Definitivamente ya estamos en cuarentena dentro de nosotros mismos. Mientras caen los aplausos desde los balcones como flores ligeramente ajadas y se hacen amigos e incluso se cuecen pasiones en las redes sociales -toda gran pasión, lean a Flaubert, es fruto de un aburrimiento profundo y sensitivo- en las calles, cada vez más solitarias, la gente ya se rehúye. Es raro que te tropieces con alguien: cada cual, al divisar a un ser humano, se apresura casi siempre a cambiar de acera. A veces con una breve sonrisa, otras con una maniobra casi militar. Los perros, así, no se huelen entre sí, lo que les irrita. A los chuchos también les alcanza el confinamiento.

Es una paradoja curiosa. Por un lado cada vez estamos más hastiados del enclaustramiento; por otro, las terribles noticias que llegan a diario -cuatro días superando los 800 muertos diarios, la certidumbre de llegar en España a los 10.000 fallecidos en las próximas horas, la hecatombe pavorosa que aguarda a Estados Unidos, la expansión de la pandemia por el continente africano- nos lleva a pegarnos cada vez más contra la pared. Desconfiamos más del otro físicamente pero, al mismo tiempo, el confinamiento está propiciando un todavía muy germinal comunitarismo: vecinos que se prestan los perros (¿y por qué no?), que hacen la compra para otros, que preparan una comida al debilitado anciano del segundo, que simplemente suben las cartas al vecino de un sexto sin ascensor, que intercambian algunos productos alimenticios o higiénicos en un trueque que hace cierta gracia y que ojalá siga haciéndola en los próximos meses. Se está templando un cierto sentido de la pertenencia que había desaparecido bajo el descubrimiento de que en mis proximidades (pared con pared) viven personas que viven exactamente mi misma situación. No es únicamente el ritual balconero a última hora de la tarde, sino las conversaciones, cada vez más habituales, entre las ventanas, que muchas veces terminan pasándose el número de teléfono, el correo electrónico o la promesa de verse más tarde en el Facebook. En mi propia calle dos ancianas, cuyo único vínculo hasta anteayer era colarse mutuamente en la cola del supermercado, ahora hablan de ventana a ventana.

-¿Te llamó tu hijo?

-Sí, sí, están todos bien. Es que es funcionario.

-¿Y su marido?

-Acostado. Pero no es el virus, sino las piedras en el riñón?

-Es que este Gobierno?

-Quite quite que me enveneno con lo de este Gobierno?

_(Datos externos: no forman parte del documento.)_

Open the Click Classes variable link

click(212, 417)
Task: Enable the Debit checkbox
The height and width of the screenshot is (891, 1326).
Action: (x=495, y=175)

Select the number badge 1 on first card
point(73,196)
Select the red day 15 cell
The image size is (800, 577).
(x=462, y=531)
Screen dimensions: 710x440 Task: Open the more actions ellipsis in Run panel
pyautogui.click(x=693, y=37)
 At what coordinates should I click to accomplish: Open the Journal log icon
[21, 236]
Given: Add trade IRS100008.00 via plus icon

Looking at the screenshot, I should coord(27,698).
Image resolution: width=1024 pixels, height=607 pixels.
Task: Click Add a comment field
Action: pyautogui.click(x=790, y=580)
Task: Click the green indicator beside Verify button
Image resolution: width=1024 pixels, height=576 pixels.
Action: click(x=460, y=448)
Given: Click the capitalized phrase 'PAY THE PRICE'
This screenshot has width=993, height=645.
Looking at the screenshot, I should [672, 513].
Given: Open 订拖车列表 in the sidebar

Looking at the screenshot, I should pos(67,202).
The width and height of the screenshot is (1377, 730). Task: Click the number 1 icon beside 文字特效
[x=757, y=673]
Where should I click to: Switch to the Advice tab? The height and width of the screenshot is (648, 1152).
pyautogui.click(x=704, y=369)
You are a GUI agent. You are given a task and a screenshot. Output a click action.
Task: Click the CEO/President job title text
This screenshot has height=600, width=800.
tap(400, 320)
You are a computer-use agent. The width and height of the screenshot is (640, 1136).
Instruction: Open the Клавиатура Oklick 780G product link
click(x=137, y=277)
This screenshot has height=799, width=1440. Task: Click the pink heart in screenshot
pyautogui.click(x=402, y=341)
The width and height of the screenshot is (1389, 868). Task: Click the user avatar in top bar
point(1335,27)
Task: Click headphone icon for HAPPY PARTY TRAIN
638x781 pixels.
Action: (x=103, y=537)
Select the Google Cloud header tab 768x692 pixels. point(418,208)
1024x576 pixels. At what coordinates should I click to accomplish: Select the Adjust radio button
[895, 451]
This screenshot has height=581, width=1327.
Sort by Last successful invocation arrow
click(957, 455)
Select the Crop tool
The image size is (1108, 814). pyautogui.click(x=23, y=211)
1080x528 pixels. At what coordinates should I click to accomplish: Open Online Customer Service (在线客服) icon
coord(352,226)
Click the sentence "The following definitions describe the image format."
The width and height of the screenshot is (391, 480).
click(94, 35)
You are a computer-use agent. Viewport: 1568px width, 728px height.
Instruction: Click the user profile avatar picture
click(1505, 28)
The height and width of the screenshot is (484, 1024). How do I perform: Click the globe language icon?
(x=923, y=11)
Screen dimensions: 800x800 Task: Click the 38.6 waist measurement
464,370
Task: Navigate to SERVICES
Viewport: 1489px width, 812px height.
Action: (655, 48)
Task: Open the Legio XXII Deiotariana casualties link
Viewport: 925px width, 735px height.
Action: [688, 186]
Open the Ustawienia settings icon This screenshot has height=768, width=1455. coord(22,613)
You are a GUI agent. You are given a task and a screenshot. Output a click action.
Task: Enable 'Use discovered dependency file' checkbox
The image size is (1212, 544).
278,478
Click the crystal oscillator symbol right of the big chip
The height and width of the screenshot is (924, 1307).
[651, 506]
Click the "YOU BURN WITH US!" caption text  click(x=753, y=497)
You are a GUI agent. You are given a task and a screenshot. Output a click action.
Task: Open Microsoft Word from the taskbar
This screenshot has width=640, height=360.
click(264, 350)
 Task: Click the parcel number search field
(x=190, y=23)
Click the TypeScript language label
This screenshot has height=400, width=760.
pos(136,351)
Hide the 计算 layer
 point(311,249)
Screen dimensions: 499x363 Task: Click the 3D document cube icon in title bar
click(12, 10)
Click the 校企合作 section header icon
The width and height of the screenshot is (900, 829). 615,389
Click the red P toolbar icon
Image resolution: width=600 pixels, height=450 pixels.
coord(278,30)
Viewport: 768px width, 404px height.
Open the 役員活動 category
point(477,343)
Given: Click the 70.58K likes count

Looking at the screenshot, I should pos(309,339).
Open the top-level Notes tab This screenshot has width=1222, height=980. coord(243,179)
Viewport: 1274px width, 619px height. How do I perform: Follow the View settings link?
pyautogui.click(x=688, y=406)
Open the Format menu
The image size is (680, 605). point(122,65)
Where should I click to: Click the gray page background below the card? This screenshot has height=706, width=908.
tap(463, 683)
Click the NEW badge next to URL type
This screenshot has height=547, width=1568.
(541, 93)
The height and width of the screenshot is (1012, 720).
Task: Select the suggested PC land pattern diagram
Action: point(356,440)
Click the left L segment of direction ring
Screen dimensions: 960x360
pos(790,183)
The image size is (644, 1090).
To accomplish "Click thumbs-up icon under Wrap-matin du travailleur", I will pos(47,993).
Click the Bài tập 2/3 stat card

Porque los enclaustrados que ahora se hablan y dialogan y se ríen entre ventanas y balcones comparten el fastidio, la incertidumbre y el miedo, pero, sobre todo, comparten una desconfianza hastiada y feroz, cada vez menos contenida y razonada, hacia las autoridades públicas en general y, sobre todo, hacia el Gobierno presidido por Pedro Sánchez en particular. Es una desconfianza hocicuda que trasciende incluso las simpatías partidistas, una desconfianza que pasa rápidamente del escepticismo obediente a la fobia asqueada, una desconfianza creciente que rebota en cada casa, en cada apartamento, en cada edificio. Y ese comunitarismo del miedo y la indignación no va a admitir cualquier canallada darwinista cuando baje a la calle.